O que mais me chamou a atenção nessa sequência introdutória, e no filme como um todo, foi o uso da cor. Houve uma presença significativa do azul no uniforme de trabalho de Hirayama, na van que ele dirige e nos corpos d’água da cidade, cinza nas estradas ou branco na arquitetura dominadora de Tóquio. Estas são três cores frias; como se quisesse dizer que a Tóquio moderna é um lugar impessoal, ou talvez fazendo uma declaração mais abrangente sobre a sociedade moderna e a alienação causada pelo capitalismo.

O aparente reconhecimento de Wenders da frieza do mundo atinge um equilíbrio incrivelmente significativo com Hirayama como personagem. Hirayama é um homem quieto. Mesmo quando se depara com algo contra o qual deveria se manifestar, ele parece focado em viver o momento e em apreciar a beleza que pode encontrar ao seu redor. Ele adora ler, tirar fotos de árvores e ouvir fitas cassete em sua van.

E embora esta seja uma vida amplamente solitária, há algo em seus detalhes que fala de uma forma de realização de desejos talvez especificamente masculinos. Ou seja, o desejo por uma solidão “significativa” que anda de mãos dadas com um desejo, após certa idade, de apenas ser deixado em paz pelo mundo. Hirayama só ouve música em cassete; em um personagem mais exibicionista, isso pareceria um emblema quase insuportável de fetichização hipster – e isso é algo que o filme realmente aborda -, mas com Hirayama, você sente mais uma sensação de “cada coisa em seu devido lugar”.

Crítica | Dias Perfeitos: encontrando o calor em um mundo frio

Não acontece muita coisa. Há muita beleza no mundo de Hirayama, incluindo os parques onde os banheiros projetados estão situados, e um pequeno bar/restaurante escuro e sua proprietária tranquila, com quem Hirayama forma uma afinidade hesitante. À noite, nosso herói lê, e quando ele sonha, sonha em preto e branco, em sequências imaginativas feitas em colaboração com a esposa – fotógrafa – de Wenders, Donata.

Em Dias Perfeitos a perfeição é uma mentira

Alguns críticos consideraram a visão extremamente limpa de Wenders sobre a vida de um homem que, repetimos, limpa banheiros para viver, como algo um tanto evasivo. É verdade que Wenders adota uma abordagem bastante limpa para o trabalho de saneamento. O que, até certo ponto, reflete o fato de que essas instalações são praticamente objetos de arte, mas mesmo assim…

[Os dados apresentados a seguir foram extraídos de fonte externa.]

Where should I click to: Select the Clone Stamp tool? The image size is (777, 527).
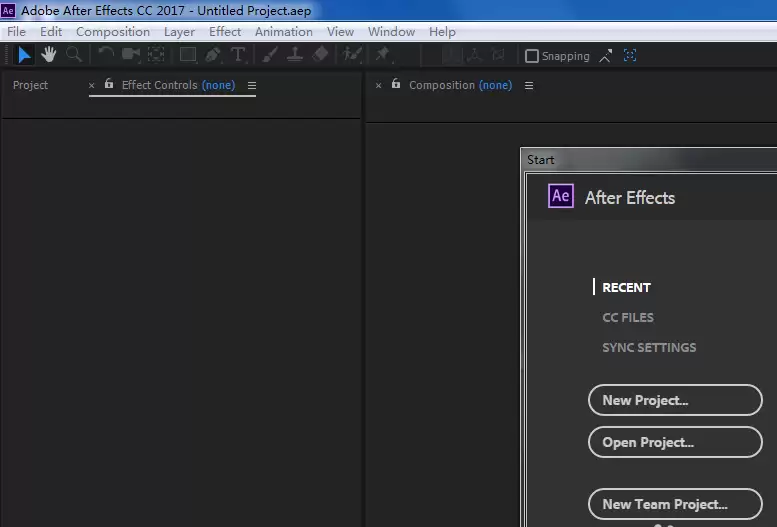pyautogui.click(x=295, y=55)
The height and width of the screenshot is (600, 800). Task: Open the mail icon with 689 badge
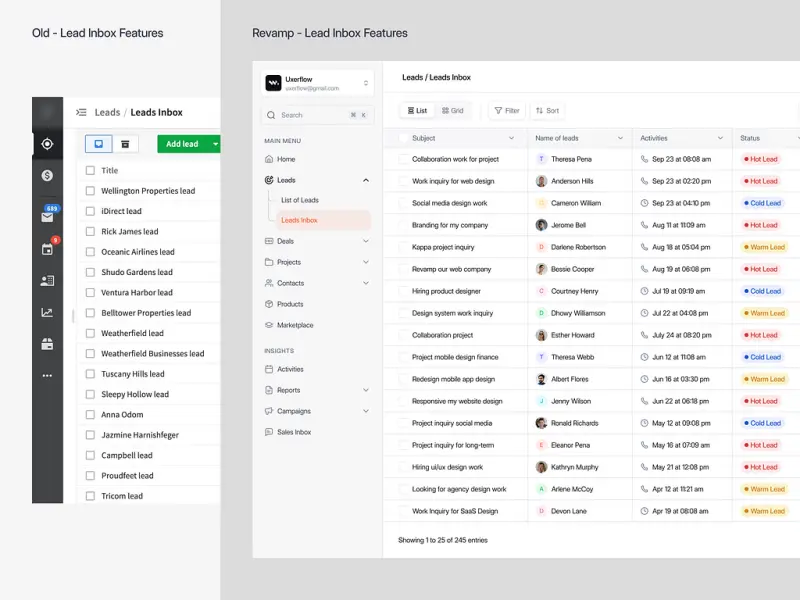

Sem ser muito grosseiro a respeito, eu diria que, considerando “No Decurso do Tempo”, não acho que Wenders nos deva nada no departamento de merda. Mas além do que ele não mostra, há alguns críticos que não suportam a atitude concomitante de Hirayama e do próprio filme. O que eu interpretei como “a aceitação é a chave”. Para alguns, a distinção entre aceitação e complacência é inexistente, e eu entendo isso. No entanto, fui consistentemente tocado por este filme e pela serenidade buscada e frequentemente encontrada por seu protagonista.

Existe até uma espécie de piada com o próprio título do filme. Afinal, a perfeição não existe e passar boa parte do seu dia limpando banheiros públicos parece bem longe disso. No entanto, é na valorização das pequenas belas coisas da vida, lendo algo incrível, ouvindo músicas, conversando com quem amamos, é que encontramos partículas de perfeição.

Crítica | Dias Perfeitos: encontrando o calor em um mundo frio

Yakusho consegue transmitir perfeitamente o encantamento de Hirayama com sua vida, ao mesmo tempo em que atinge algumas batidas emocionais no final do filme que realmente me pegaram desprevenido. Dias Perfeitos é propositalmente lento e o investimento de tempo aqui vale a pena pelos momentos emocionantes no final.

Wenders entregou ao mundo mais uma grande obra e certamente entrará numa vindoura lista dos melhores que vi esse ano, e a mensagem central é um lembrete crucial de que mesmo neste mundo pós pandêmico, onde todos tentamos recuperar o tempo perdido e você se sentirá muito melhor se viver o momento.